L’ennuyeux débat n’y aura donc rien changé. Sans prendre trop de risques, nous aurons donc Macron se succédant à lui-même pour un dernier mandat… en attendant ! Libéré d’un nouveau retour devant les électeurs, il pourra donc dérouler tout son programme libéral : tout pour les riches et les entreprises, démembrer le système de protection sociale, liquider tout ce qui est public… y compris des pans entiers du domaine régalien.

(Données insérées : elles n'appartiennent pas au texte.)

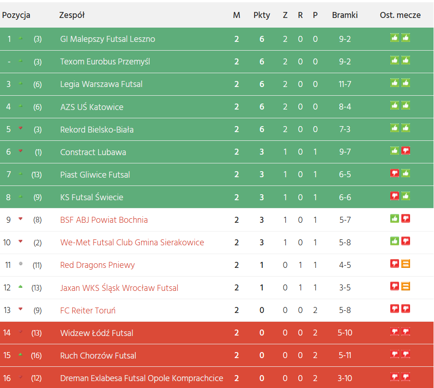Open the We-Met Futsal Club Gmina Sierakowice link

click(132, 243)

Une des mesures emblématiques sera la « privatisation » de la diplomatie…
Si d’aventure, ce président avait une majorité à l’Assemblée nationale comme celle qu’il détenait (des gens votant sans état d’âme de ce que le chef lui propose…), il n’y aura aucun contrepouvoir pour arrêter cette politique mortifère pour les conquêtes sociales.

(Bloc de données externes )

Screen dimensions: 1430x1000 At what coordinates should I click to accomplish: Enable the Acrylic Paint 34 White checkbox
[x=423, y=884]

Faute de vrai débat sur le bilan de ce satrape du libéralisme international, nous n’avons pas pu mesurer dans sa totalité les immenses dégâts déjà entrepris durant les cinq années de son mandat : ne revenons pas sur l’explosion de la pauvreté et de la précarité, de la sollicitude pour les très riches et les grandes entreprises du CAC 40, bref un recul social dont on n’a pas encore vu tous les dégâts, mais surtout sur une gouvernance totalement personnelle, ramenant les institutions à de simples rouages au service du maître…
La disparition des contrepoids démocratiques
François Mitterrand voyait en 1964, dans la Ve République, un « coup d’état permanent » dénonçant ainsi une Constitution basé sur le pouvoir personnel d’un Président élu au suffrage universel qui concentrait en ses mains tous les pouvoirs… y compris celui de pouvoir dissoudre l’Assemblée nationale élue, elle aussi, au suffrage universel. Pour de Gaulle, la IVe République donnait trop de pouvoir au Parlement et aux partis politiques. Il inventa donc un Parlement aux bottes du Président (les fameux députés « godillots » * prêts à voter n’importe quoi pour peu que le Président le leur demande…).

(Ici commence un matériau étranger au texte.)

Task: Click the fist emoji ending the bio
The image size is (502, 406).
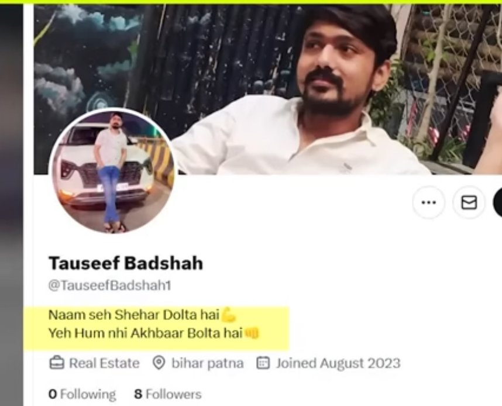Action: point(252,333)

C’est ainsi que la France se dota d’un régime unique dans le paysage démocratique mondial : un président disposant des quasi pleins pouvoirs, plus puissant que le Président des États-Unis qui doit, le pauvre, se soumettre au Congrès pour de nombreuses décisions engageant le pays.
Quelques institutions devaient cependant donner le change, entre autres le Conseil constitutionnel dont le rôle dévolu par De Gaule se résumait ainsi : « Ce qu’il nous faut, c’est une arme contre la déviation du régime parlementaire ». Tout est dit !
De Gaulle réussit ainsi à gouverner de nombreuses années sans que les institutions ne lui opposent la moindre résistance : il fallut les révoltes sociales des années 1967 et 1968 pour que son poste vacille… mais les rouages de la 5e République lui permirent de prolonger encore son règne une année après les luttes sociales de 1968 et ses occupations d’usines qui mirent le pays à l’arrêt durant près d’un mois.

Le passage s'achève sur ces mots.